The answer is no. A quick answer can be done as follows:

(1) Pansu proved (1989) that two Carnot Lie groups are quasi-isometric if and only if they are isomorphic.

(2) There exists continuum many non-isomorphic 7-dimensional Carnot Lie groups.

If $Y$ is a proper, uniformly discrete and isometry-transitive metric space, then $Y$ is QI to its isometry group $G$, which is locally compact. Assuming it QI to a nilpotent Lie group in addition implies (by results of Gromov/Losert/Trofimov) that $G$, modulo a compact normal subgroup, is discrete and virtually nilpotent.
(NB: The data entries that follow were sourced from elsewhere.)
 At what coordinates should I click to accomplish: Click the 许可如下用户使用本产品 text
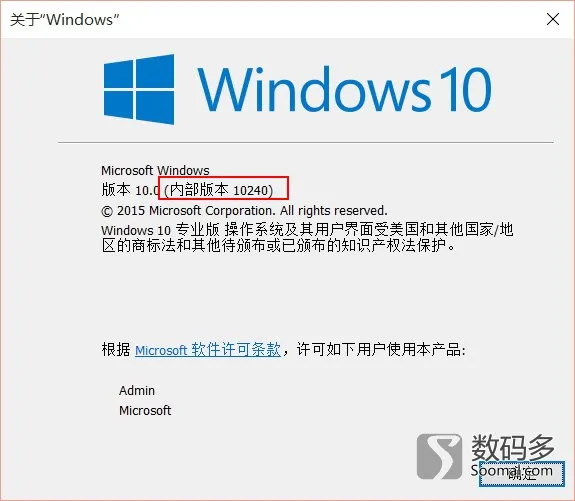pyautogui.click(x=381, y=350)
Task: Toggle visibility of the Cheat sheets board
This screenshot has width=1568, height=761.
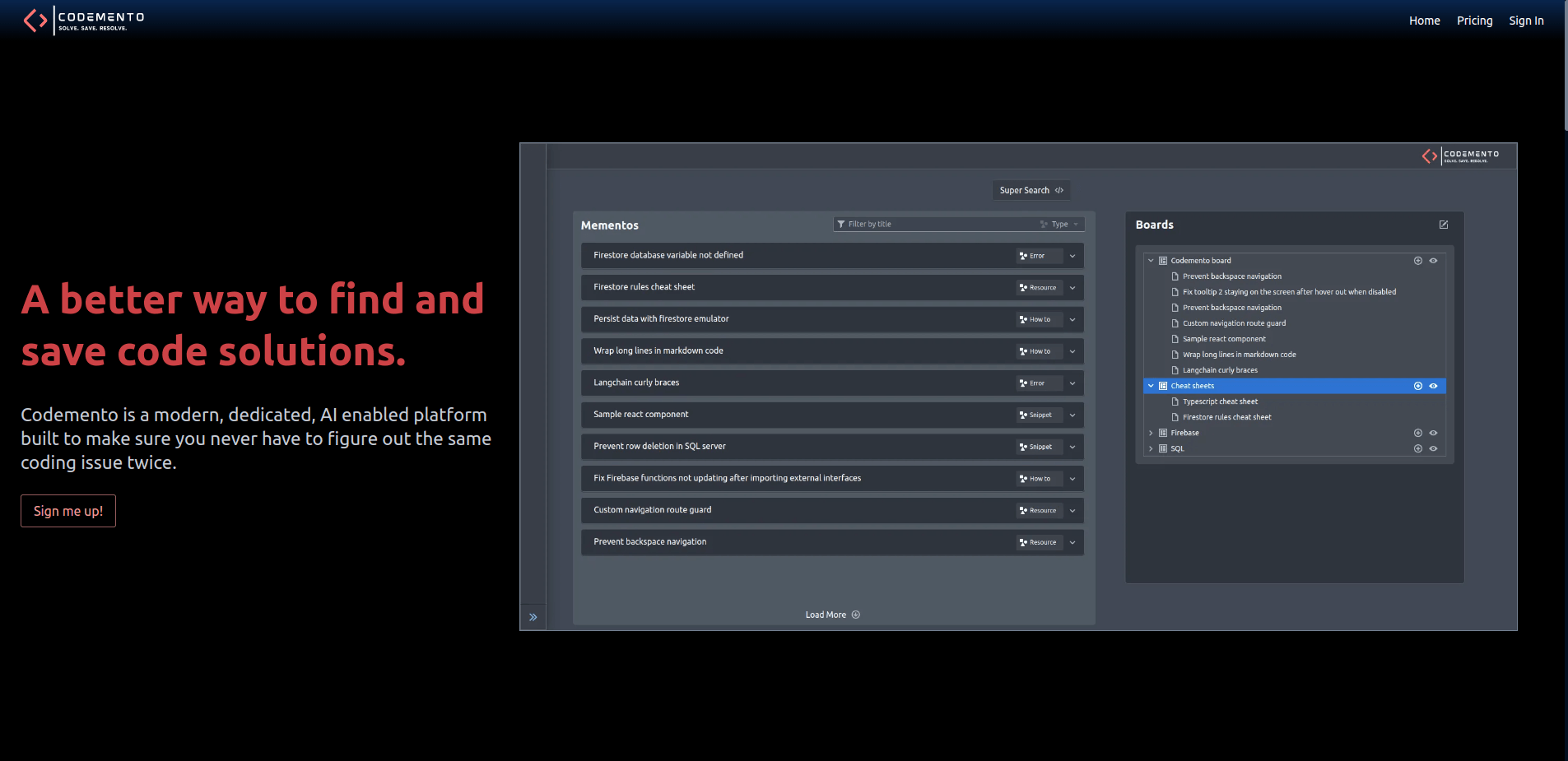Action: (1433, 386)
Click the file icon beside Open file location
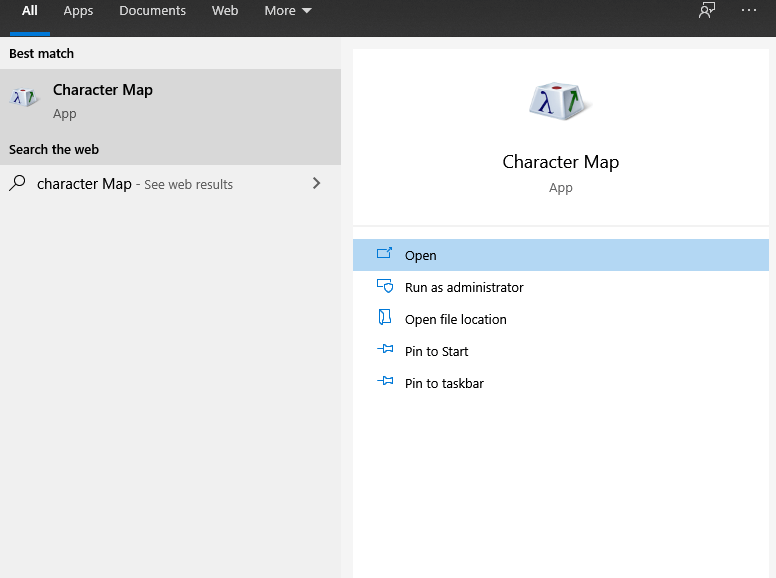 [385, 318]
There are only countably many QI classes. Hence at least one of the examples in (2) yields (for every choice of left-invariant Riemannian metric) a negative answer to your question.

There is an alternative using hyperbolicity rather polynomial growth, consisting of a continuum family of negatively curved homogeneous 3-folds. That they're not QI is also a result of Pansu. That a totally locally compact group QI to it has to be compact-by-discrete is an immediate consequence of the 2-dimensional Hilbert-Smith conjecture (which is an old theorem).

Here are some added reference and comments:

(a) Reference: this is the "famous" 1989 Pansu paper: Métriques de Carnot-Carathéodory et quasiisométries des espaces symétriques de rang un. (French) Ann. of Math. (2) 129 (1989), no. 1, 1–60.

(b) The continuum family consists of the 3-step-nilpotent simply connected Lie groups $G_t$ with the Lie algebra with basis $(e_i)_{1\le i\le 7}$ and brackets $12|4$ (meaning $[e_1,e_2]=e_4$), $13|5$, $23|6$, $16|7$, $25|t.7$, $34|(t-1).7$; it can be found in most lists. For, say $t$ transcendental, it's not QI to any discrete group. Magnin checked that $\frac{(t^2-t+1)^3}{t^2(t-1)^2}$ is an isomorphism invariant.

(c) Gromov proved that a discrete group with polynomial growth is virtually nilpotent. Lozert extended the result to locally compact groups, showing in particular that these are compact-by-Lie (hence compact-by-discrete in the totally disconnected case). Reference: V. Losert. On the structure of groups with polynomial growth. Math. Z. 195 (1987)
109-117. For groups acting on graphs (the totally disconnected case can boil down to it) Trofimov, reached the same conclusion: V. Trofimov. Groups with polynomial growth. Math USSR Sb 51 (1985) 405-418.

(d) It follows from Pansu's computation of $L^p$-cohomology and QI-invariance of the latter, that the groups $H_t=\mathbf{R}^2\rtimes\mathbf{R}$, for $t\ge 1$, with action $s\cdot (x,y)=(e^sx,e^{ts}y)$, are pairwise non-quasi-isometric. Reference: P. Pansu. Cohomologie Lp en degré 1 des espaces homogènes. Potential Anal. 27 (2007), no. 2, 151-165. Both steps for these groups were reproved differently in: Y. Cornulier, R. Tessera. Contracting automorphisms and Lp-cohomology in degree one. Ark. Mat. 49 (2011), no. 2, 295–324.

(Actually, it can be shown that for $t>1$, the Lie group $H_t$ is not QI to any vertex-transitive graph of finite valency. The main analytic ingredient is also Pansu 1989 (Cor. 6.9), but not the "famous" 1989 Pansu paper. Namely; Dimension conforme et sphère à l'infini des variétés à courbure négative, Ann. Acad. Sci. Fenn. Ser. A I Math. 14 (1989), no. 2, 177-212. See the discussion in my "quasi-survey" https://arxiv.org/abs/1212.2229, §19.6.3)

(e) For the Hilbert-Smith conjecture in dimension 2, it is asserted with a proof in Montgomery-Zippin's book but reading the proof I found a quite serious mistake. But everything could be fixed using results in Kolev, Boris Sous-groupes compacts d'homéomorphismes de la sphère. Enseign. Math. (2) 52 (2006), no. 3-4, 193-214. Also the 3-dim Hilbert conjecture by Pardon fixes this, although in a much more complicated way.